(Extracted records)
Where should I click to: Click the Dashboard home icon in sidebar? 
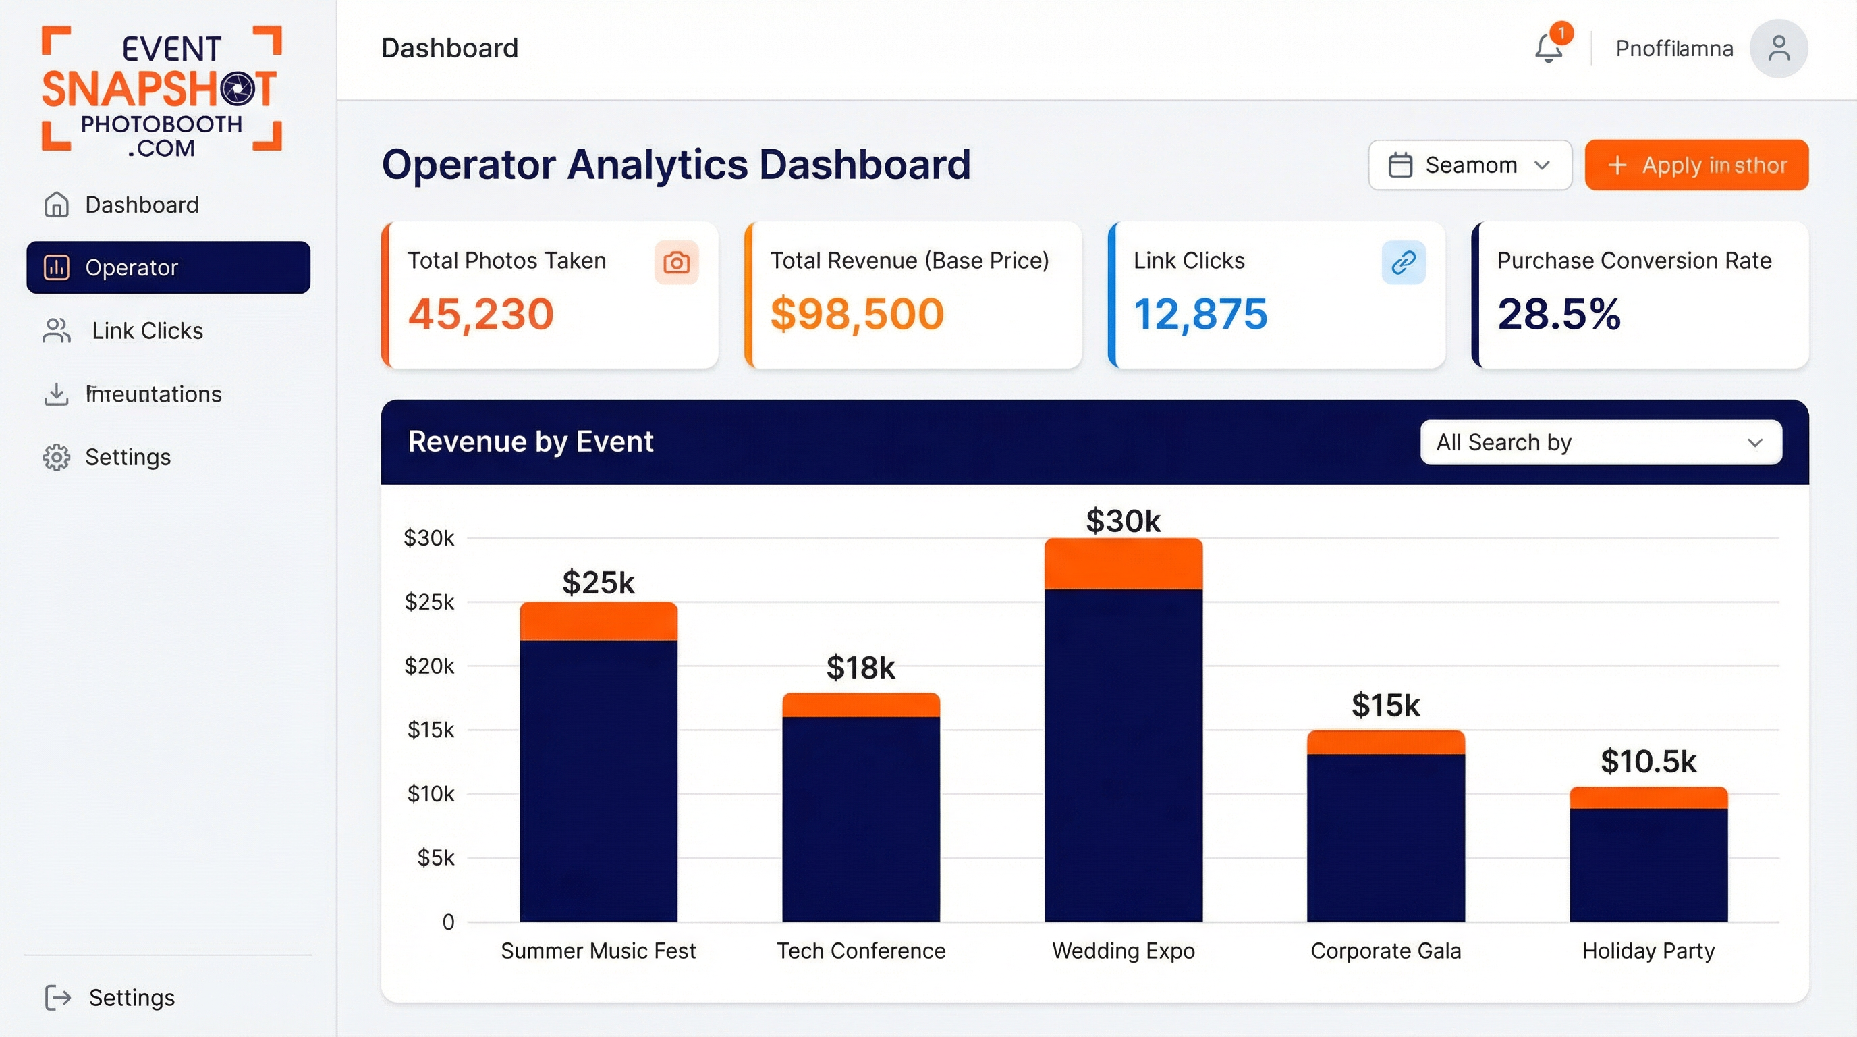pyautogui.click(x=56, y=204)
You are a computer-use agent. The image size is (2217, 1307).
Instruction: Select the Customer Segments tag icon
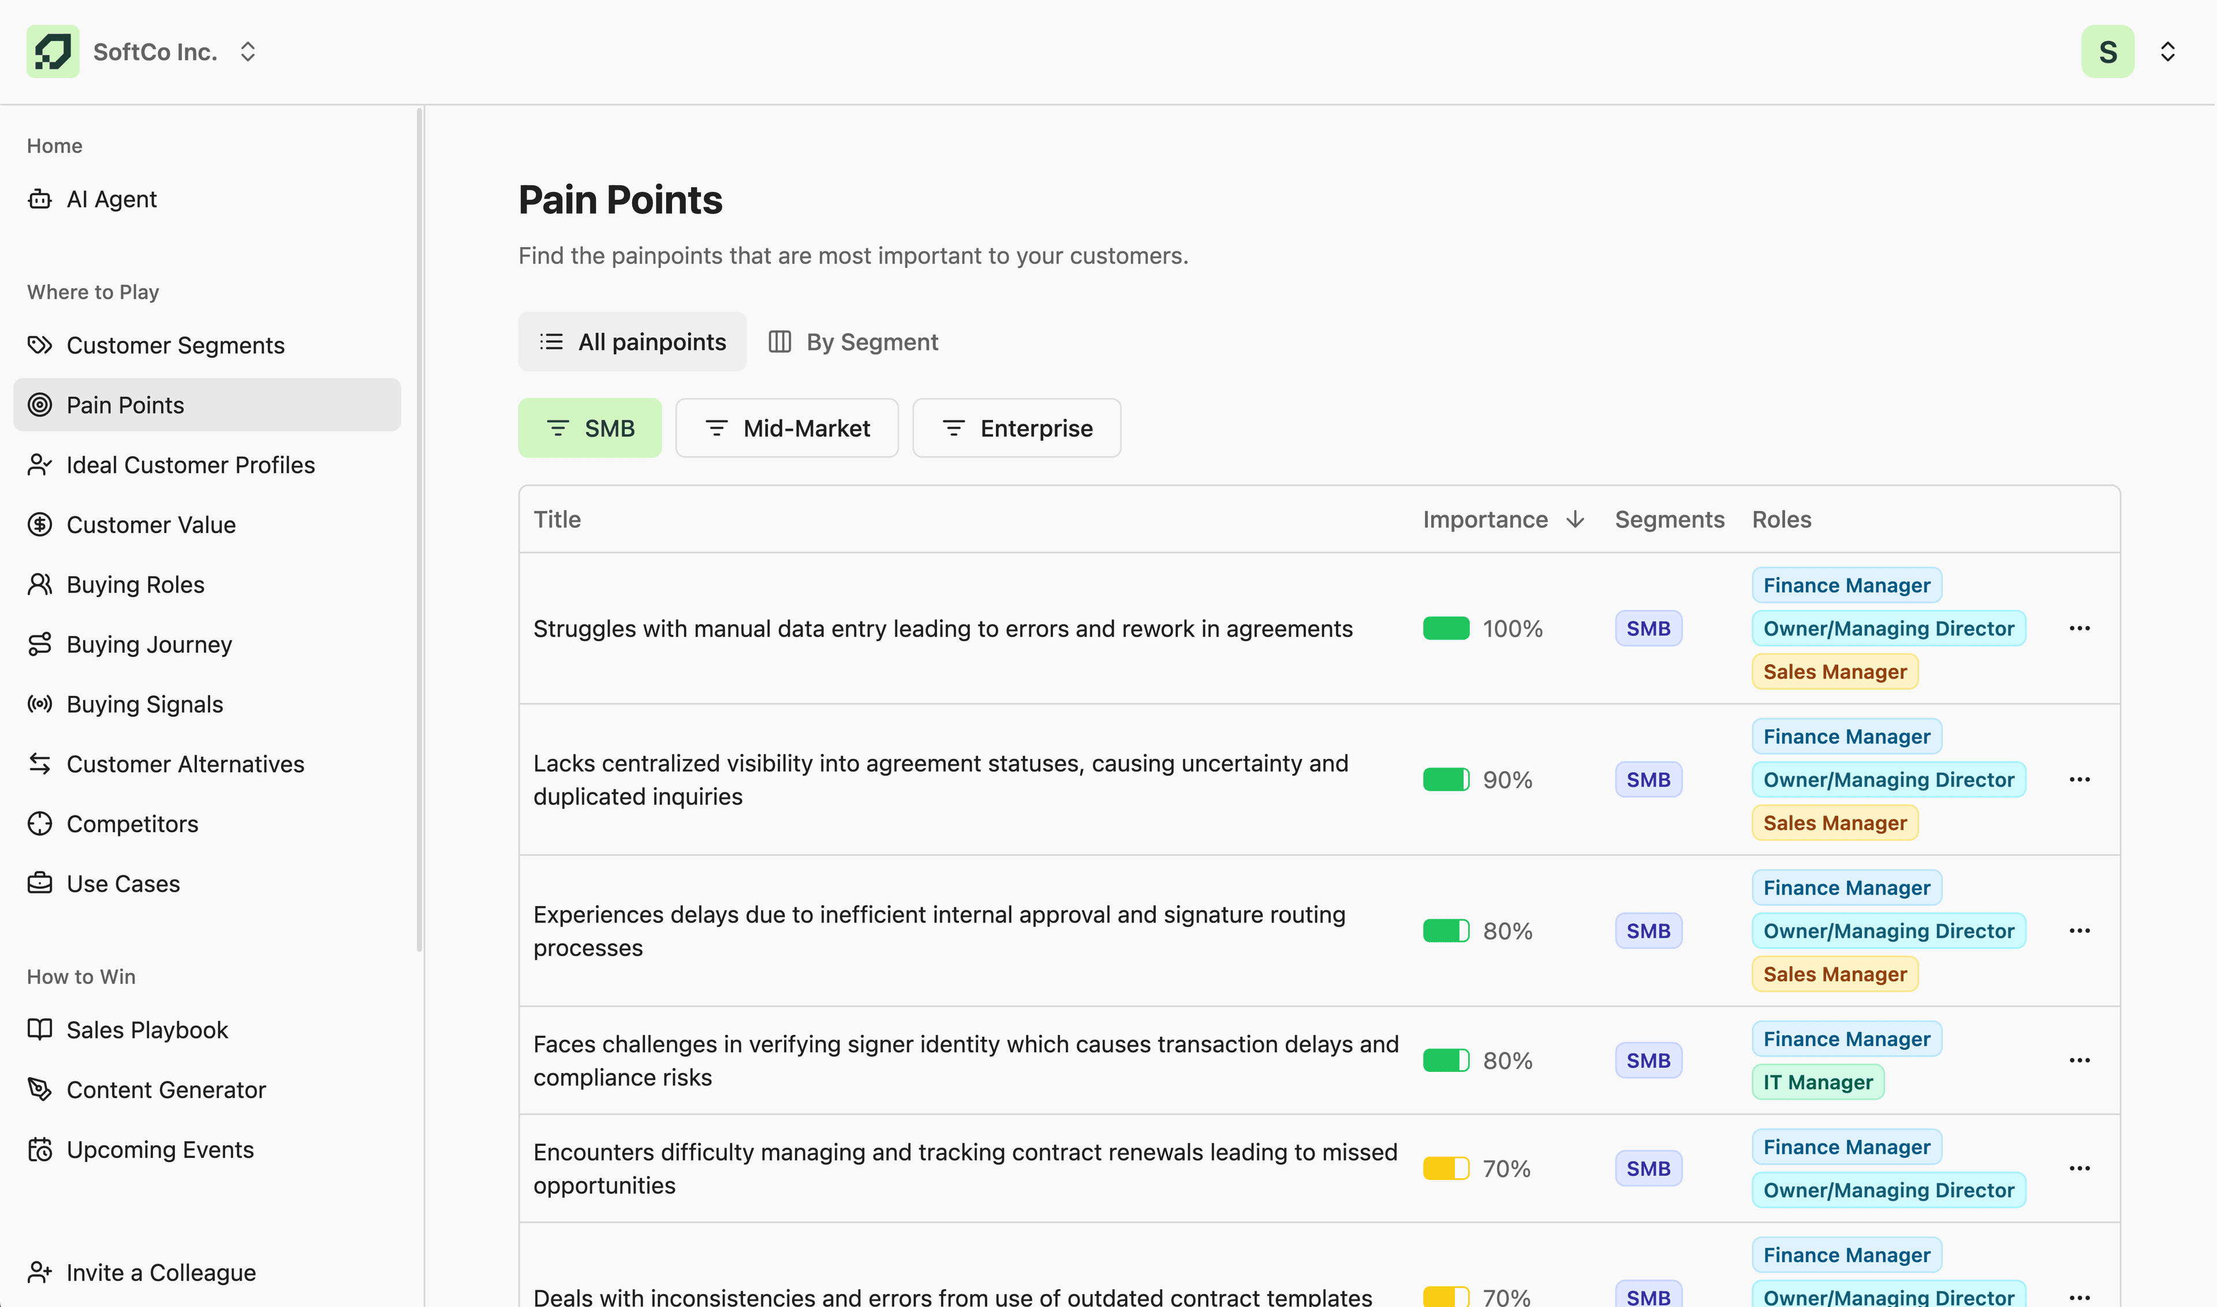tap(40, 344)
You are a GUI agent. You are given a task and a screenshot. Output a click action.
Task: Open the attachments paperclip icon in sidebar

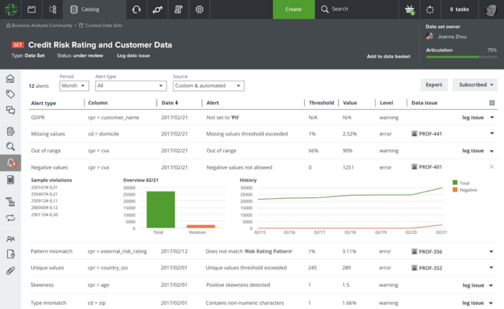(x=10, y=270)
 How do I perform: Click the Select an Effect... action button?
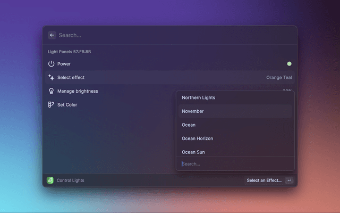264,181
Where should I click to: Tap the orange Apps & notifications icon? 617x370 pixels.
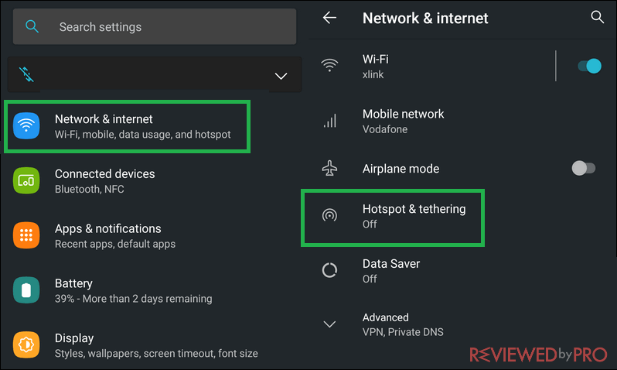coord(26,235)
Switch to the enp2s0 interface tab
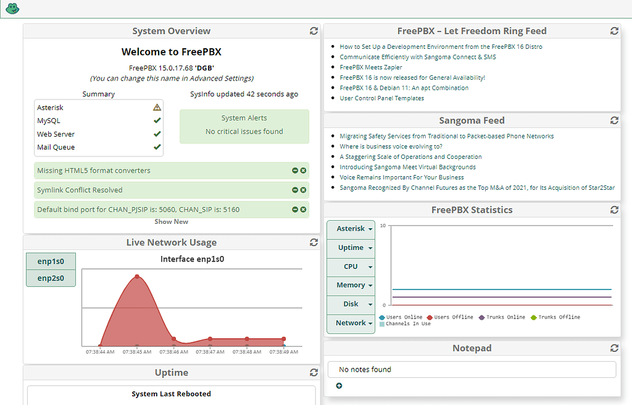Viewport: 632px width, 405px height. coord(51,278)
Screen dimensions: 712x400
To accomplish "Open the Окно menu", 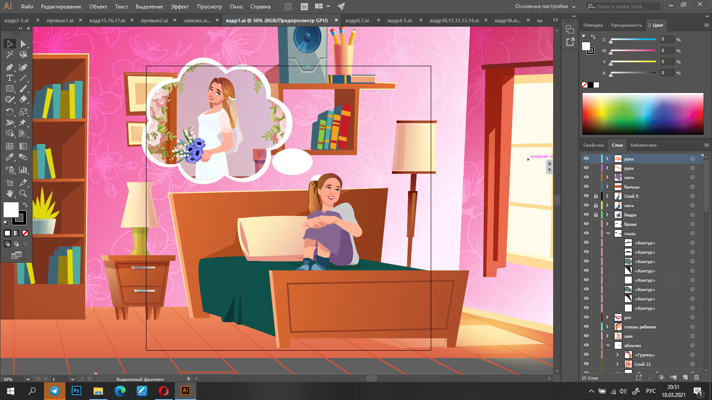I will point(236,6).
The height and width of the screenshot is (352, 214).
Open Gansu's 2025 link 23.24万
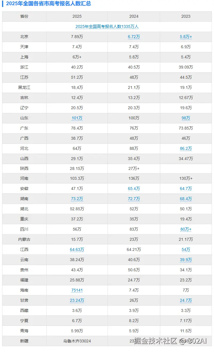pyautogui.click(x=77, y=300)
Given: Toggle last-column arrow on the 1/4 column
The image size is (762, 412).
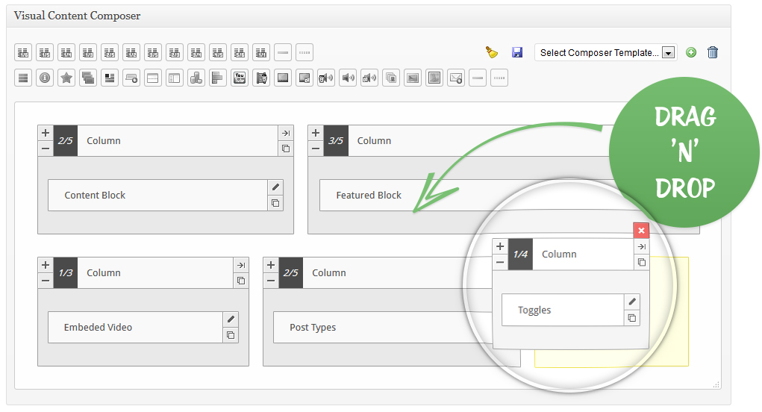Looking at the screenshot, I should [641, 246].
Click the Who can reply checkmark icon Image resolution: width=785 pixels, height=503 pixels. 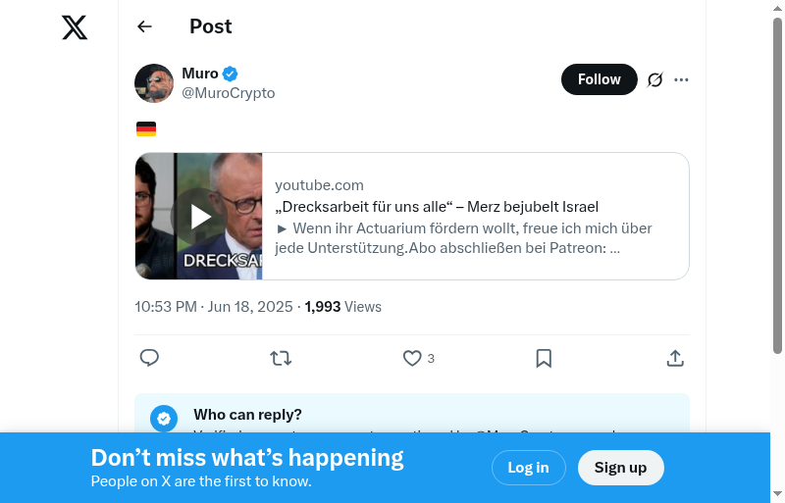[x=164, y=418]
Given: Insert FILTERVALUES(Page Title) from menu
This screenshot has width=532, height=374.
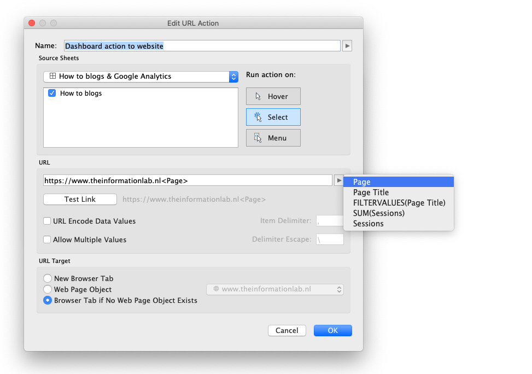Looking at the screenshot, I should click(x=399, y=203).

TASK DESCRIPTION:
Please retype the lines from the first one through the line containing "coord(26,235)" without any changes, and leave the pictures out of your answer.

ANSWER BELOW:
Where should I click to: Click the Dashboard home icon in sidebar? 
pyautogui.click(x=56, y=204)
You are a computer-use agent. The image size is (2217, 1307).
Instruction: Select the Customer Segments tag icon
tap(40, 344)
You are a GUI agent. You are given a task and a screenshot. Output a click action.
Task: Open the attachments paperclip icon in sidebar

(x=10, y=270)
 How do I perform: Click the Select an Effect... action button?
264,181
Where should I click to: Tap the orange Apps & notifications icon? 617x370 pixels.
coord(26,235)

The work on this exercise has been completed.